» Input material

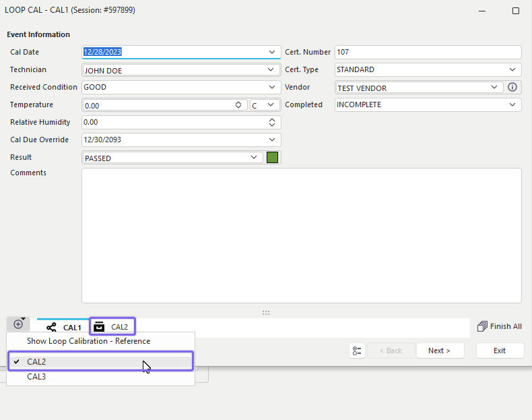Screen dimensions: 532x420
Task: Select CAL3 from the popup menu
Action: (36, 377)
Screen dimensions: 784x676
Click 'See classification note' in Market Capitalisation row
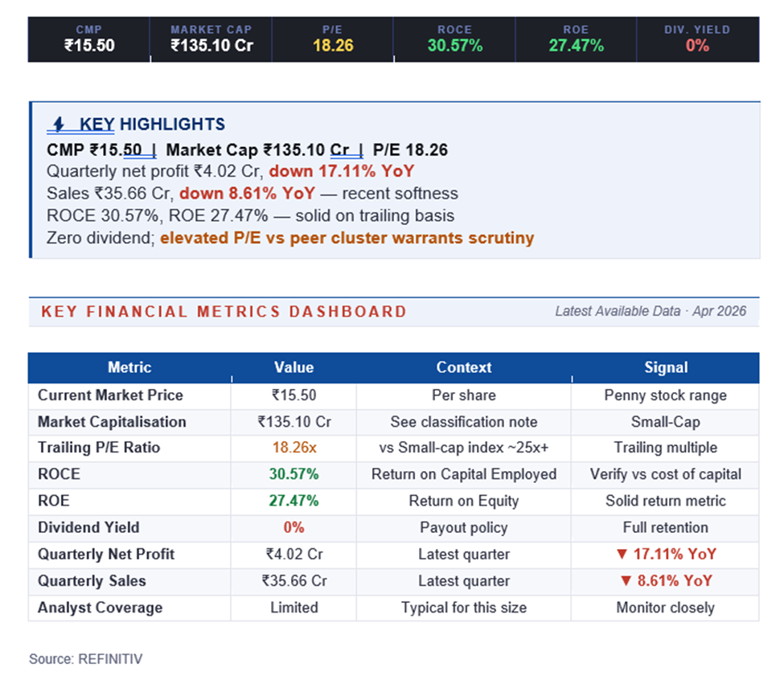pos(463,422)
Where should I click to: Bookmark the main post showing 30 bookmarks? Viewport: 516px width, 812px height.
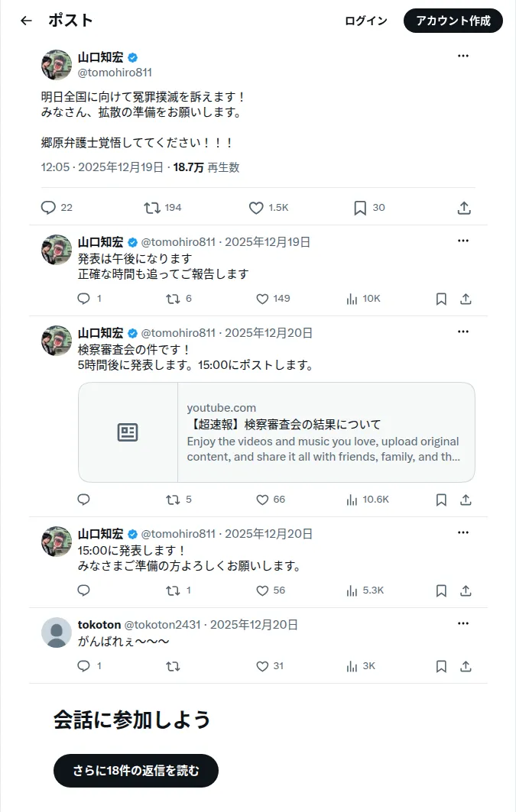[x=360, y=208]
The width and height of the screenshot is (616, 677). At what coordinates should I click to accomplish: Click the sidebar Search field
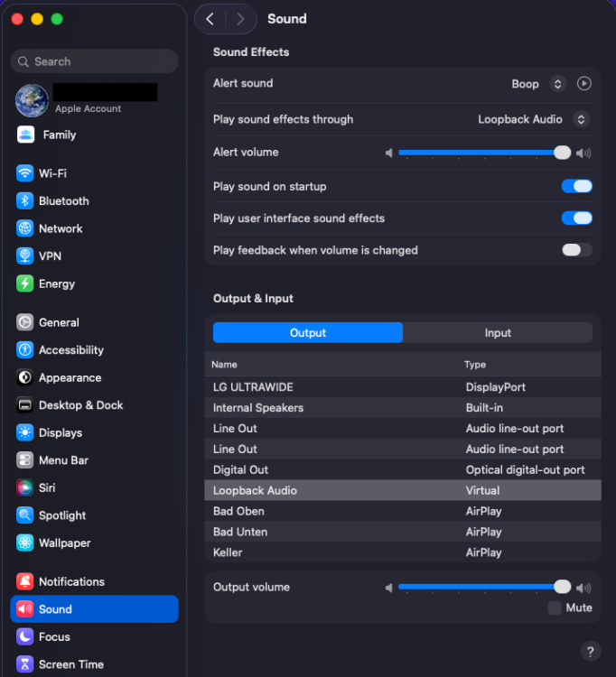point(94,61)
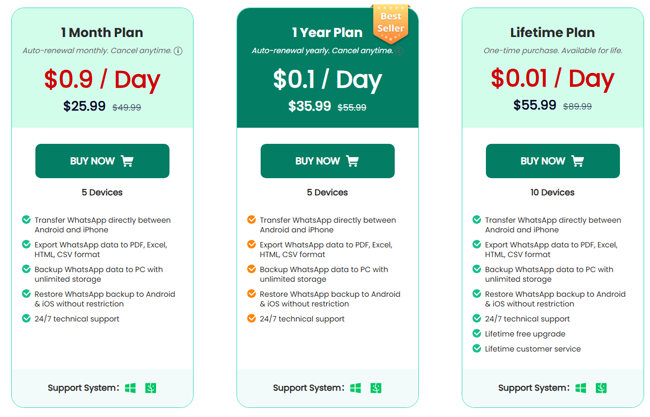The height and width of the screenshot is (417, 650).
Task: Select the Lifetime Plan heading
Action: click(552, 31)
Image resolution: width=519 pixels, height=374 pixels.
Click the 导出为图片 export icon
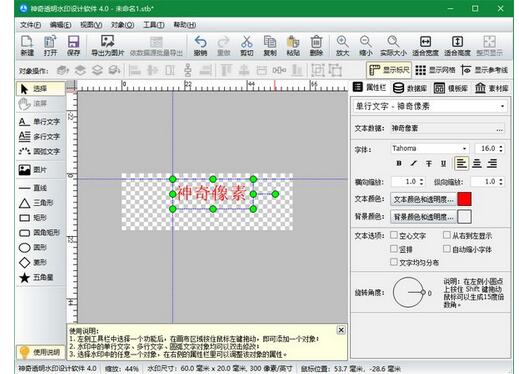pos(108,42)
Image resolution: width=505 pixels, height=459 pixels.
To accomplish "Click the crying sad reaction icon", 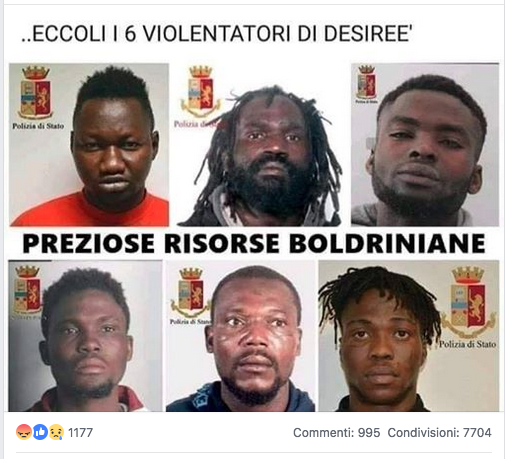I will pyautogui.click(x=56, y=432).
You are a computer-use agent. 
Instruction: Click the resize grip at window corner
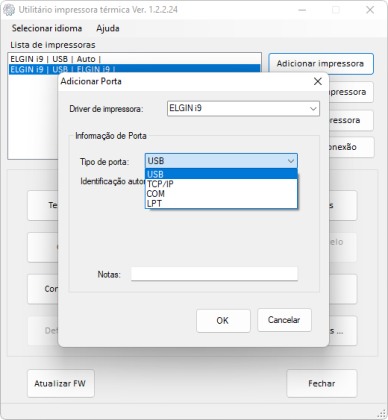coord(383,414)
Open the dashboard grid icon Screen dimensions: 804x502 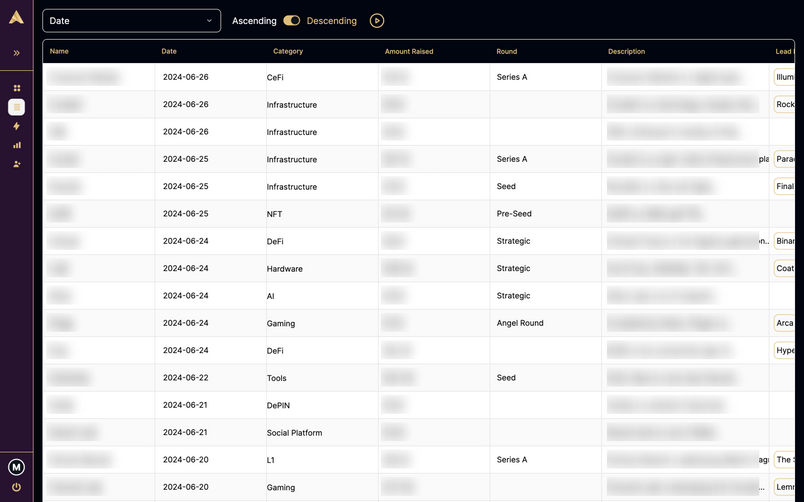point(16,88)
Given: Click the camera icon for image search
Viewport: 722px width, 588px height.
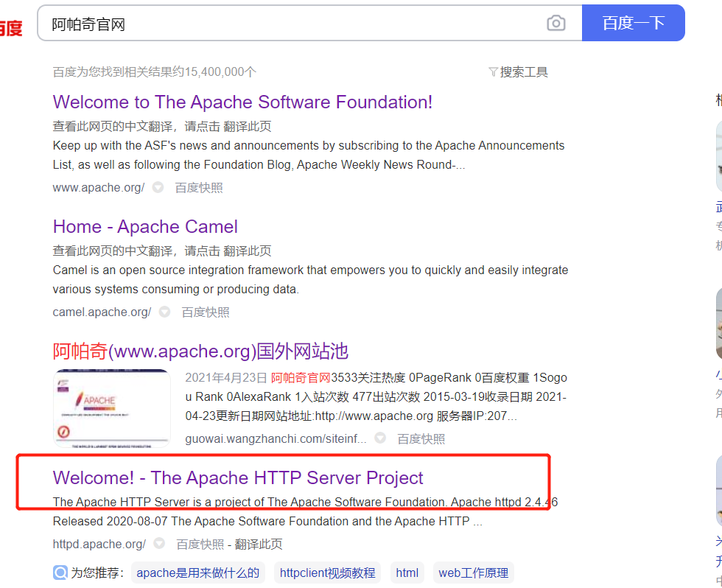Looking at the screenshot, I should [556, 23].
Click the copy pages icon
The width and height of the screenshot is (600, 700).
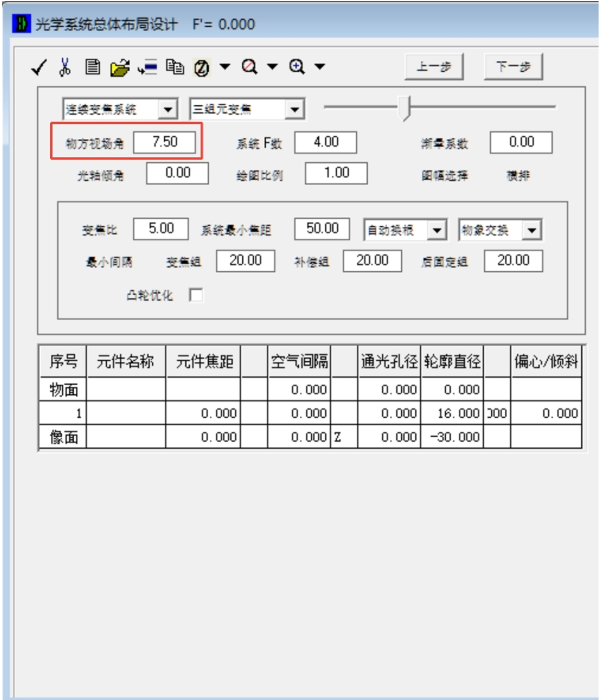point(175,67)
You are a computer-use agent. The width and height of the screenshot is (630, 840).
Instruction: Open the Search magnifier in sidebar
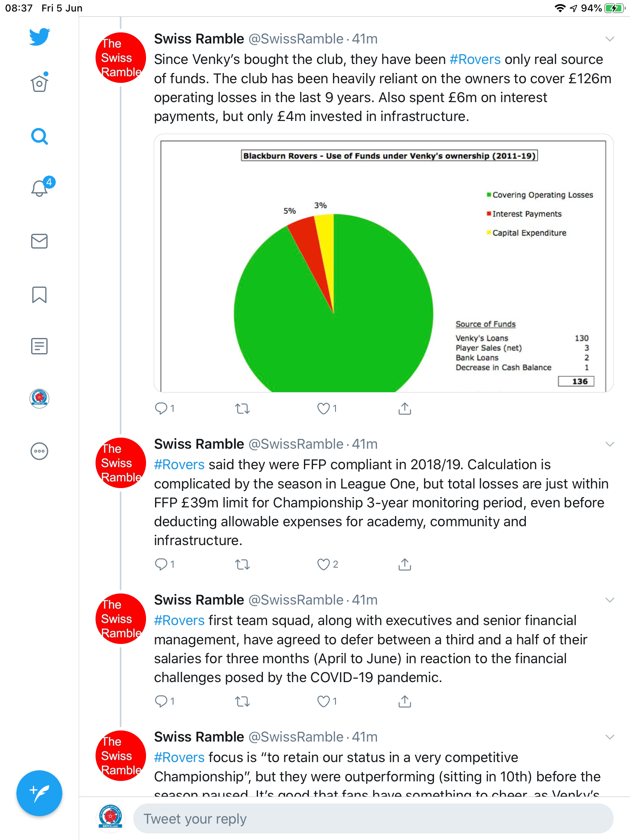click(x=39, y=137)
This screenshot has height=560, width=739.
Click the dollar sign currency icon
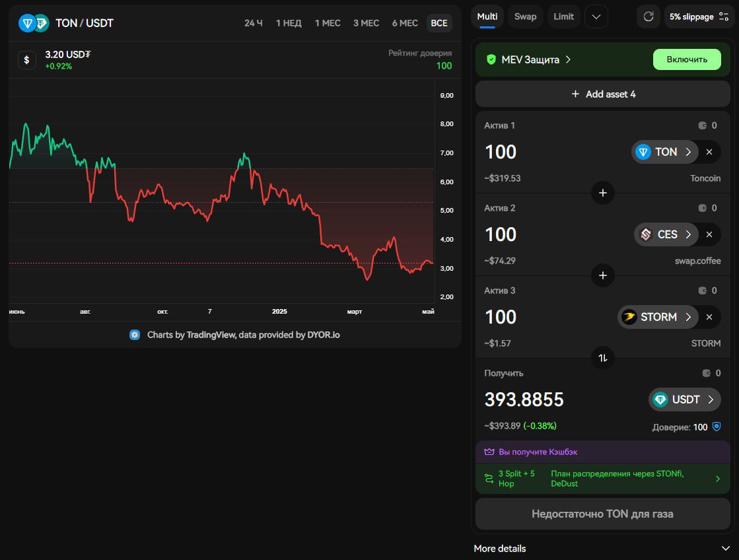point(26,59)
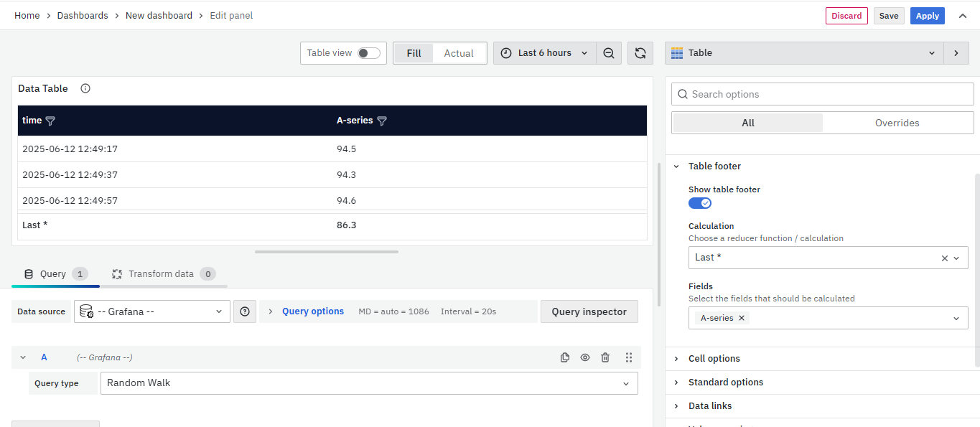Select the Overrides tab
This screenshot has height=427, width=980.
897,123
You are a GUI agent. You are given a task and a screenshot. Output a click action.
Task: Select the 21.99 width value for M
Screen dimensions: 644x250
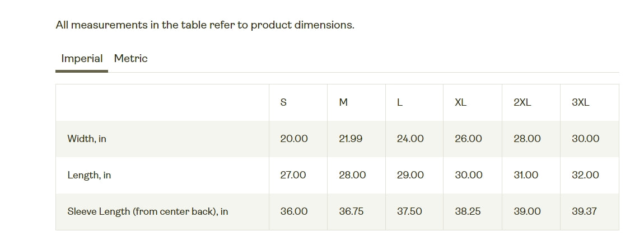pyautogui.click(x=351, y=139)
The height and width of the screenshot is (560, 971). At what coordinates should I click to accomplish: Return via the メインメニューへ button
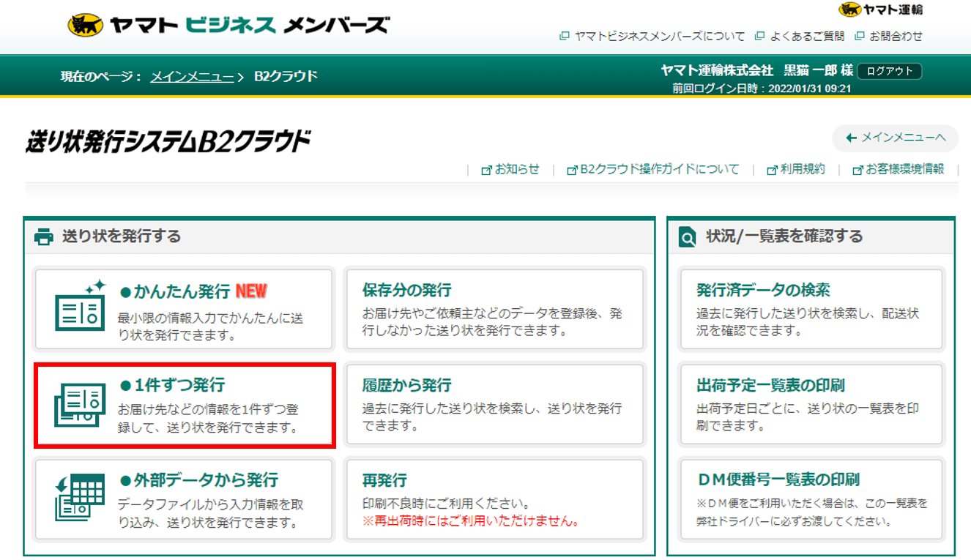895,138
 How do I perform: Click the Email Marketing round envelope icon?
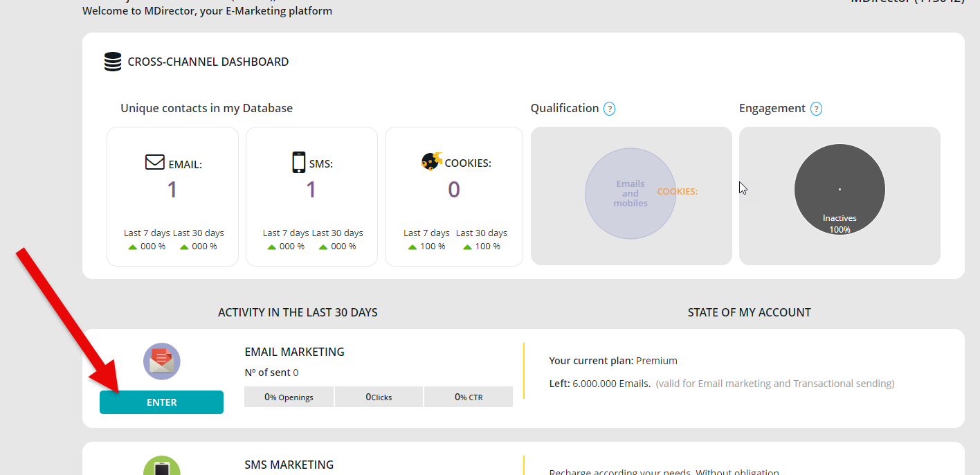pos(161,361)
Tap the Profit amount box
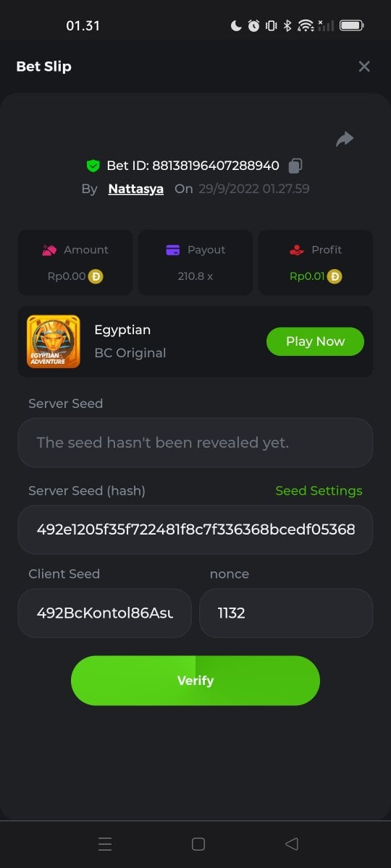 coord(316,263)
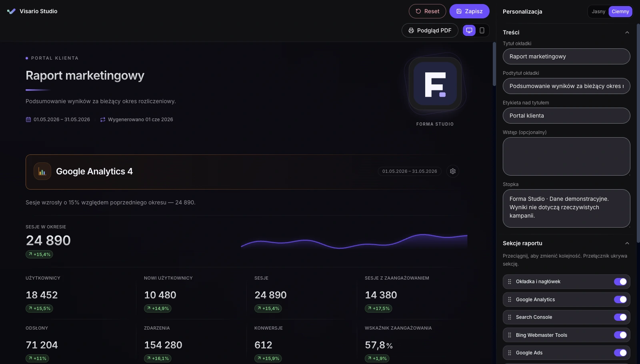Screen dimensions: 640x364
Task: Toggle off the Okładka i nagłówek section
Action: (x=620, y=282)
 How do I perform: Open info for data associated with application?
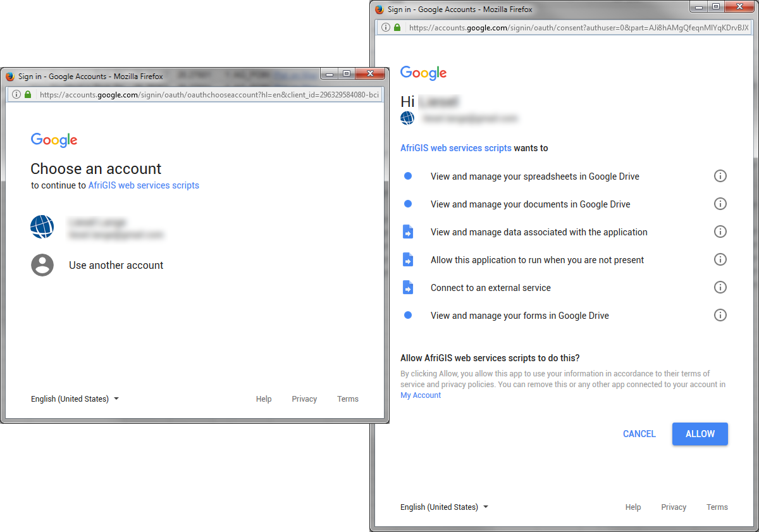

» What is needed
Leaving all pictures out, output exactly the lines of the material above from the line with "You are a computer-use agent. The" to the line with "You are a GUI", both included.

» Exercise answer
You are a computer-use agent. The width and height of the screenshot is (630, 840).
Instruction: Open the Search magnifier in sidebar
click(x=39, y=137)
This screenshot has height=560, width=739.
Click the dollar sign currency icon
point(26,59)
Select the Overrides tab
This screenshot has height=427, width=980.
897,123
You are a GUI agent. You are given a task and a screenshot. Output a click action.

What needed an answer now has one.